[Opening Provided data section]

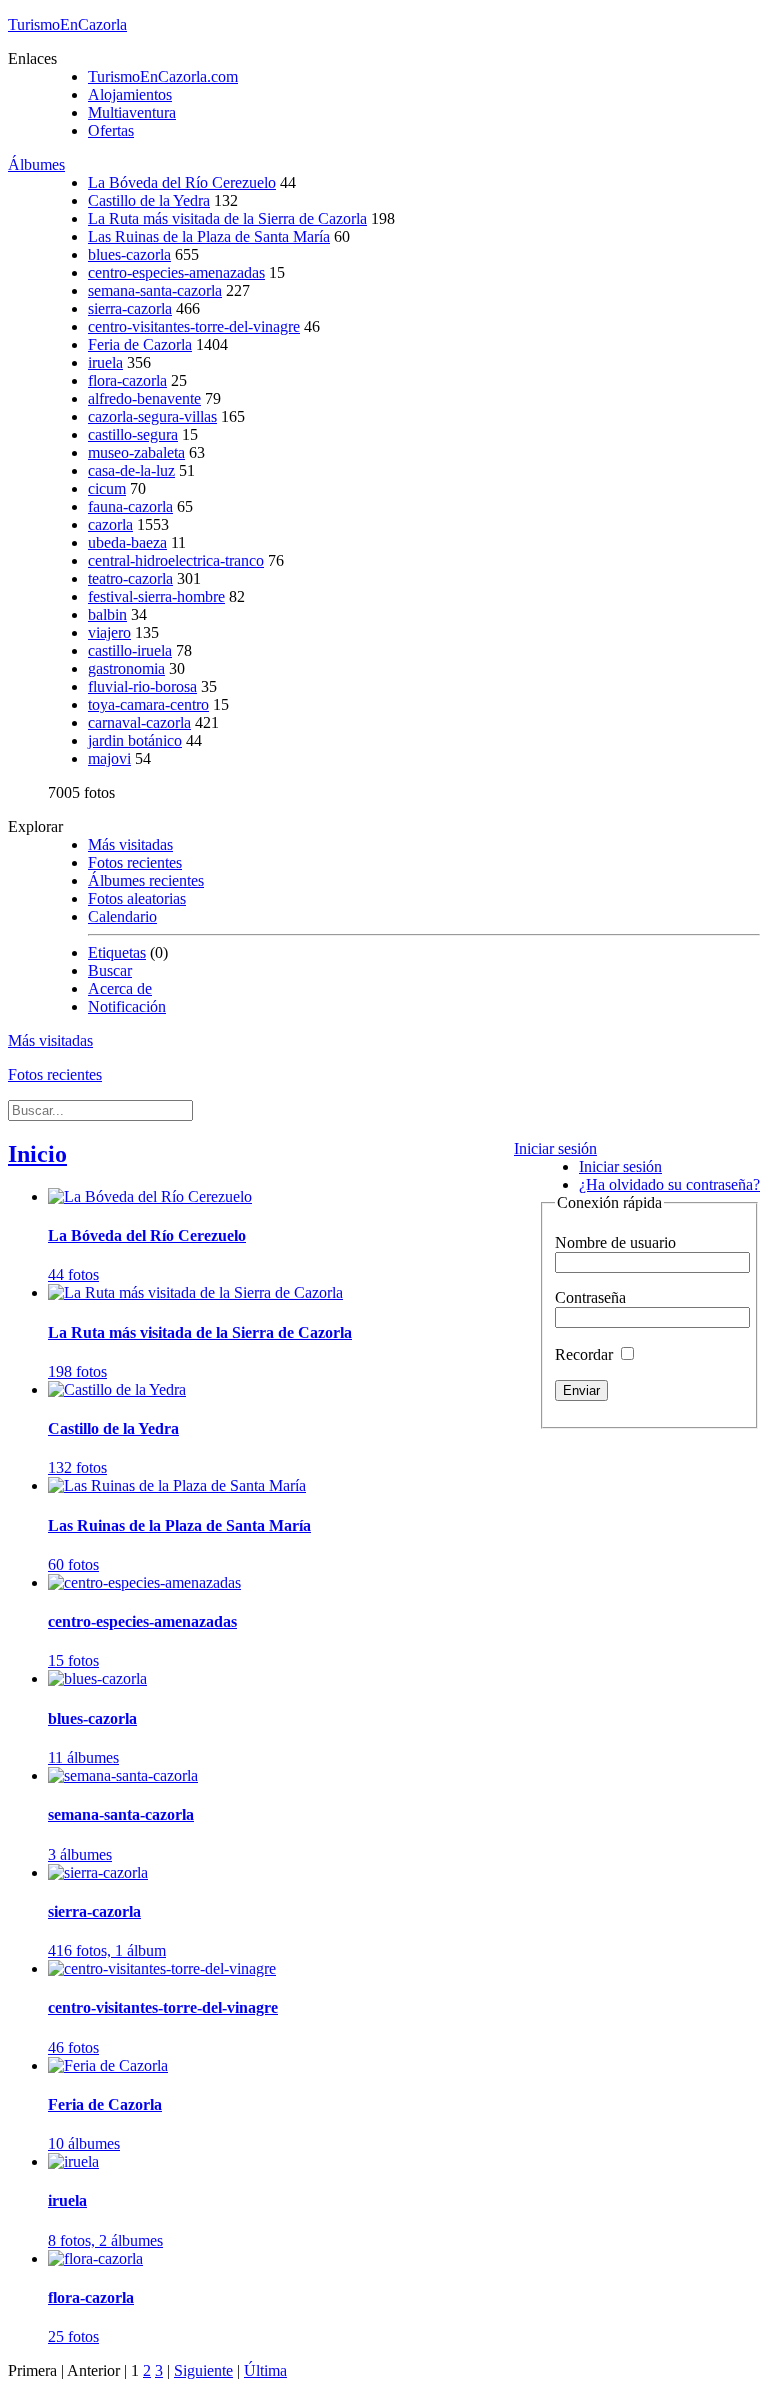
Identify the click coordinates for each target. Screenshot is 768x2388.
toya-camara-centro (148, 704)
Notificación (127, 1006)
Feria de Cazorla (140, 344)
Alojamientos (130, 94)
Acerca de (120, 988)
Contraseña (590, 1297)
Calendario (122, 916)
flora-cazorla (127, 380)
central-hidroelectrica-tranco (176, 560)
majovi (109, 758)
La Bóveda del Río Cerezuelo (182, 182)
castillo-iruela (130, 650)
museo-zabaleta (136, 452)
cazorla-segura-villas (152, 416)
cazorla (110, 524)
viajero (109, 632)
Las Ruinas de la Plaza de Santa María (209, 236)
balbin (107, 614)
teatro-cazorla (130, 578)
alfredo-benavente (144, 398)
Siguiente (203, 2370)
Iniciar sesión (555, 1148)
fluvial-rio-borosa (142, 686)
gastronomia (126, 668)
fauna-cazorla (130, 506)
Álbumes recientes (146, 880)
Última (265, 2370)
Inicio (37, 1154)
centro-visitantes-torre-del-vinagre (194, 326)
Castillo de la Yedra (149, 200)
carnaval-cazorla (139, 722)
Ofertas (111, 130)
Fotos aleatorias (137, 898)
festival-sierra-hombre (156, 596)
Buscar (110, 970)
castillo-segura (133, 434)
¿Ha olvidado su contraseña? (669, 1184)
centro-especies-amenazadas (176, 272)
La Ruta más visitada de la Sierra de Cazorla (227, 218)
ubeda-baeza (127, 542)
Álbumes (36, 164)
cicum (107, 488)
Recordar (586, 1354)
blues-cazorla (129, 254)
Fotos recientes (135, 862)
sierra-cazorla (130, 308)
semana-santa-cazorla (155, 290)
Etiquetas (117, 952)
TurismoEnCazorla (67, 24)
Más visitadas (130, 844)
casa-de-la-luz (131, 470)
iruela (105, 362)
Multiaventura (132, 112)
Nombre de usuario (615, 1242)
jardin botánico (135, 740)
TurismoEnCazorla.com (163, 76)
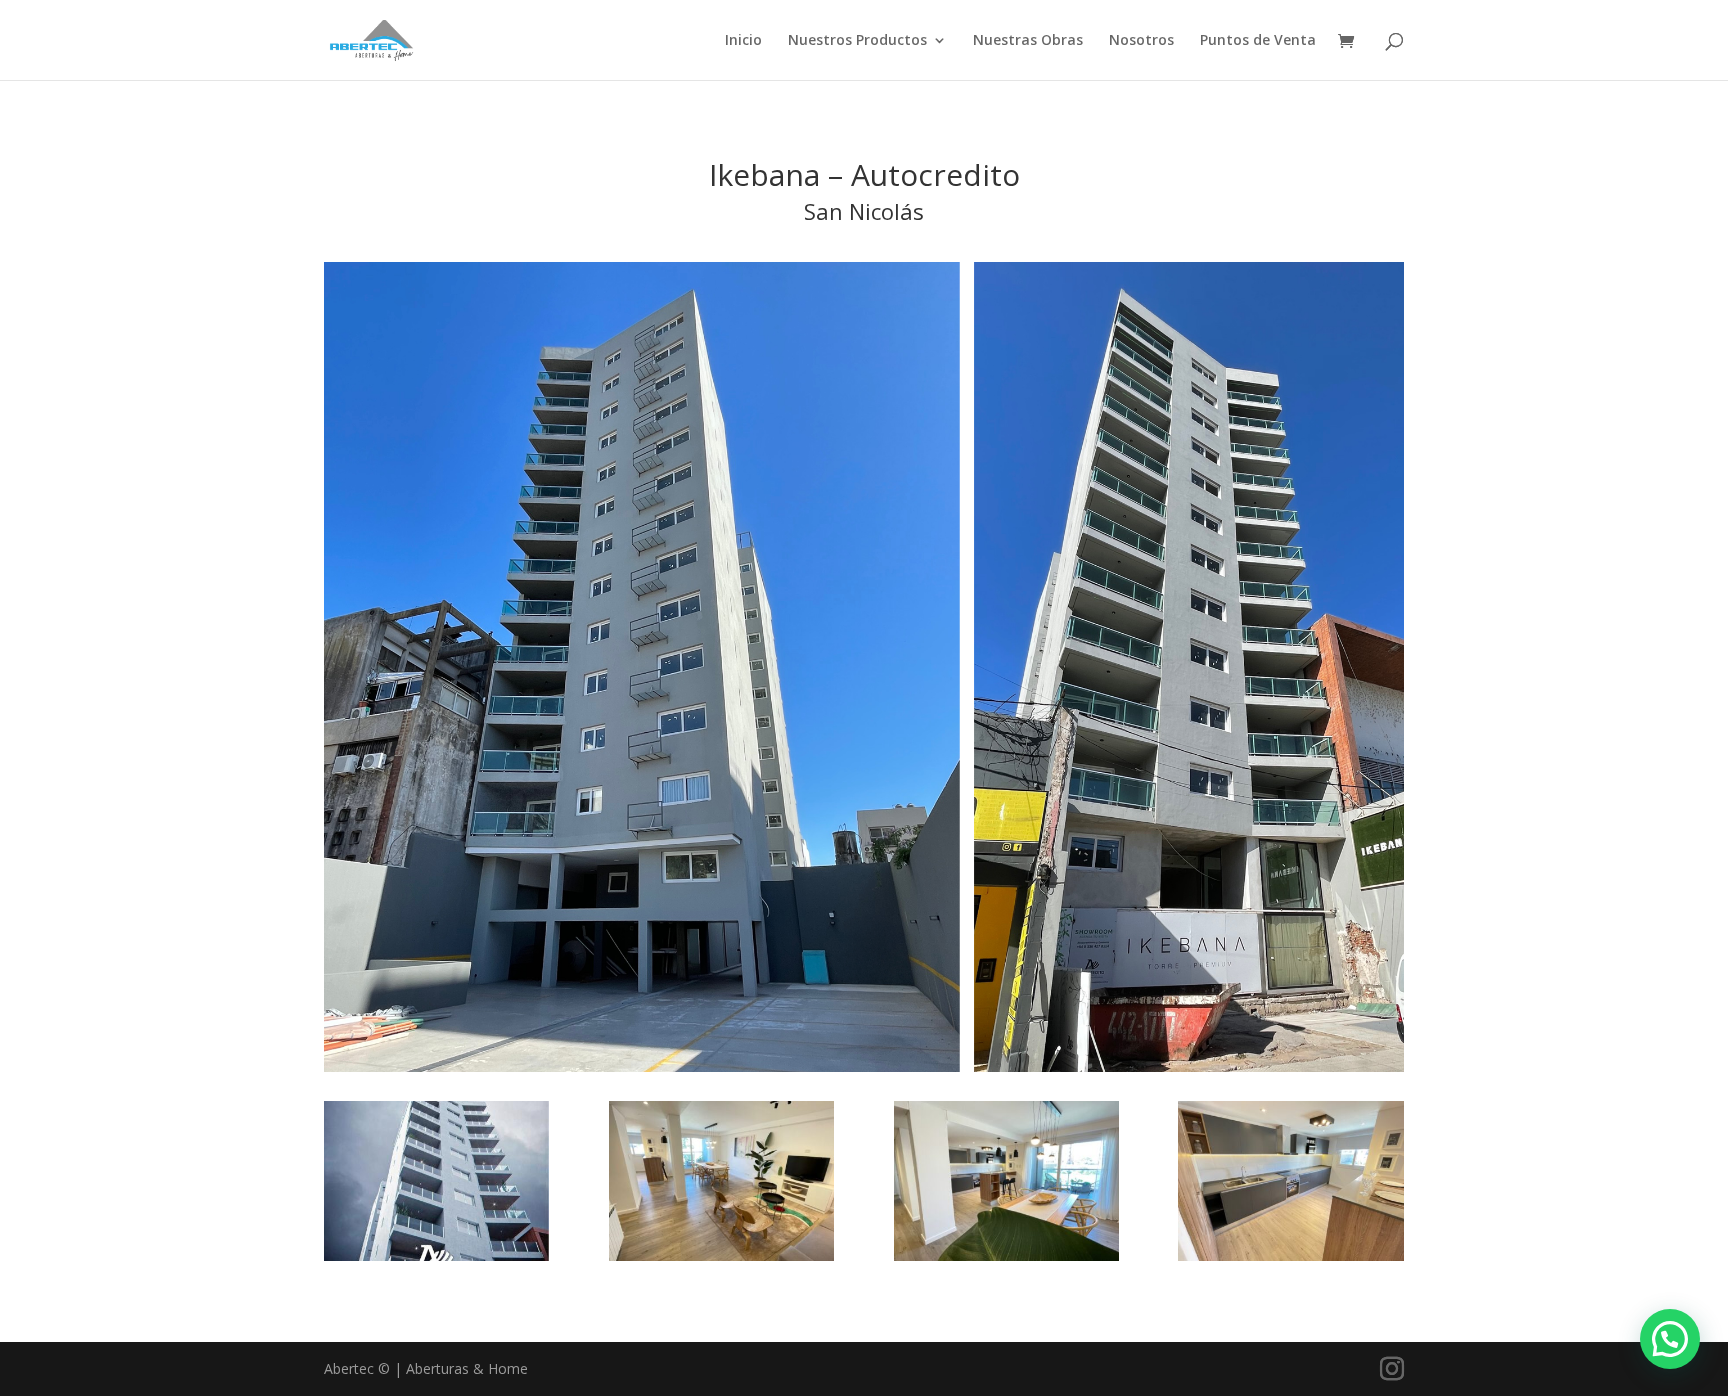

[Closing Provided data section]

Return all lines in the data that include the word "centro".

Solution to this task »
toya-camara-centro (148, 704)
centro-visitantes-torre-del-vinagre (194, 326)
centro-especies-amenazadas (176, 272)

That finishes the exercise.